During the Cold war, the Soviet Union was India’s main supplier of military hardware. That has changed over the decades and between 2011-2020, the U.S., Israel, and France competed with Russia for the position of India’s top arms suppliers.
From almost no defense trade in 2000, India-U.S. defense trade stands at a cumulative $20 billion. The U.S. understands India’s concerns about Russia, but the two countries have differing views on Russia: the U.S. still views Russia as a threat both on the domestic and global front; India believes China is the bigger threat and that Russia can be weaned away from China.
With China’s continued salami-slicing moves along India’s northern border and China’s penetration into India’s sphere of influence, the Indian Ocean region, Delhi would like a neutral or sympathetic Russia.
Russia for its part, has been uncomfortable with the deepening India-U.S. partnership and especially the Quadrilateral dialogue — or the Quad — of India, U.S., Japan and Australia. In September 2021 when the first in-person Quad leaders’ summit occurred, Foreign Minister Lavrov alleged that the West was “trying to engage India in anti-China games by promoting Indo-Pacific strategies.”
India’s solution has long been to convince Russia to become part of the Indo Pacific, but neither Russia nor the U.S. have agreed. If, as some fear, a Russian-backed coup or invasion takes place in Ukraine, both Moscow and Washington will be watching India’s reaction, as it will find it difficult to please both.
India wants to ensure that Russia does not get too close to China, that Russia does not sell high value military equipment to Pakistan, and that Russia continues to keep India’s interests in mind when it comes to the South and Central Asian region. One way to ensure Russia keeps India’s interests in mind is through purchases of high-end defense equipment, like the S-400 surface-to-air missile system.
In 2018, India signed a $5 billion deal with Russia for purchase of S-400s, which are due for delivery anytime. The S-400 deal and any future large purchases from Russian defense entities make India technically liable to be sanctioned under the CAATSA (Countering America’s Adversaries Through Sanctions Act) that date back to 2017.
India’s calculus has been that if the U.S. wants India as an ally, it should waive sanctions and let India acquire a weapons system it needs for its own protection. Further, the U.S. was slow to offer India a comparable missile system.
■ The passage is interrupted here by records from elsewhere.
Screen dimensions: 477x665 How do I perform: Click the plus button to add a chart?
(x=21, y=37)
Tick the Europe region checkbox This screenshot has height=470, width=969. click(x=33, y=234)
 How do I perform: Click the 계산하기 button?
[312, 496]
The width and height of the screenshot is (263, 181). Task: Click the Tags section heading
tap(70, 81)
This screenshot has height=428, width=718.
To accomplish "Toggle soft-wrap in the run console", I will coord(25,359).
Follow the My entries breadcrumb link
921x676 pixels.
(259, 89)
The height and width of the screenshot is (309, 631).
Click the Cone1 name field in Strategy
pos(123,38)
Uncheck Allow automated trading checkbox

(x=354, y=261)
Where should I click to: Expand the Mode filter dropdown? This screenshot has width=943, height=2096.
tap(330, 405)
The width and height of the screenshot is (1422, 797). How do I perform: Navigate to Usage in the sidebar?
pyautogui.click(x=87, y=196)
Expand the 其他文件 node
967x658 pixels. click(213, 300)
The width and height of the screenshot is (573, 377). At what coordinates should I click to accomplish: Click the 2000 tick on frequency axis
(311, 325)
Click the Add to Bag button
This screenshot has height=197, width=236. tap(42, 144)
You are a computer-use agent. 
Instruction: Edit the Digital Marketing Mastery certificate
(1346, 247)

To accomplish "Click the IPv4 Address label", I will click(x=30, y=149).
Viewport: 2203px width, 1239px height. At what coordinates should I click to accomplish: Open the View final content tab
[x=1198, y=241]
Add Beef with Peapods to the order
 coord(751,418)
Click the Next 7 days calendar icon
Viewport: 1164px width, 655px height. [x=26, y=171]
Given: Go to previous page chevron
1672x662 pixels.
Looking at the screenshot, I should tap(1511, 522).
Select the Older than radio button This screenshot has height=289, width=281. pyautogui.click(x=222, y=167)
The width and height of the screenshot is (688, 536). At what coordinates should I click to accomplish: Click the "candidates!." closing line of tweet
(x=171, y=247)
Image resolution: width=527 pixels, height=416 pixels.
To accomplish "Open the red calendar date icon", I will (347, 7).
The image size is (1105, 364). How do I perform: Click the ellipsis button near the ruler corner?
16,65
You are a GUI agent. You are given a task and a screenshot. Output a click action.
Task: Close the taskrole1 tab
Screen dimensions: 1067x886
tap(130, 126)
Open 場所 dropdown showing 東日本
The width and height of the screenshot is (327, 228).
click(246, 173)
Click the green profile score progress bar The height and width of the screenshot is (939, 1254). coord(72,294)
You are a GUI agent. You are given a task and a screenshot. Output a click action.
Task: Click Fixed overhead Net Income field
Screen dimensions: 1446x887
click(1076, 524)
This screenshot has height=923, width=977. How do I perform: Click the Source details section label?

If the U.S. wants India to turn away from Russia, it will need to give India what India really wants: help building its defense industrial complex and the latest military technology.
American support in helping India build its indigenous military industry could be the bedrock of future relations. But so far, U.S. offers have often fallen short of India’s expectations. Putin, meanwhile, seems to believe that he can use India’s concerns about American reliability to Russia’s favor.
The United States could show better understanding of India’s security concerns if it wants to consolidate the India-U.S. partnership and transform it into a virtual, if not a formal, alliance. But U.S. attitudes so far seem to have only inspired a hedging strategy on part of India that precludes the security partnership Washington has sought.
Aparna Pande is fellow and director of the Initiative on the Future of India and South Asia at the Washington-based Hudson Institute. She is the author of “Explaining Pakistan’s Foreign Policy: Escaping India” (2011), “From Chanakya to Modi: Evolution of India’s Foreign Policy” (2017), “Routledge Handbook of Contemporary Pakistan” (2017), and “Making India Great: The Promise of a Reluctant Global Power” (2020). Views are personal.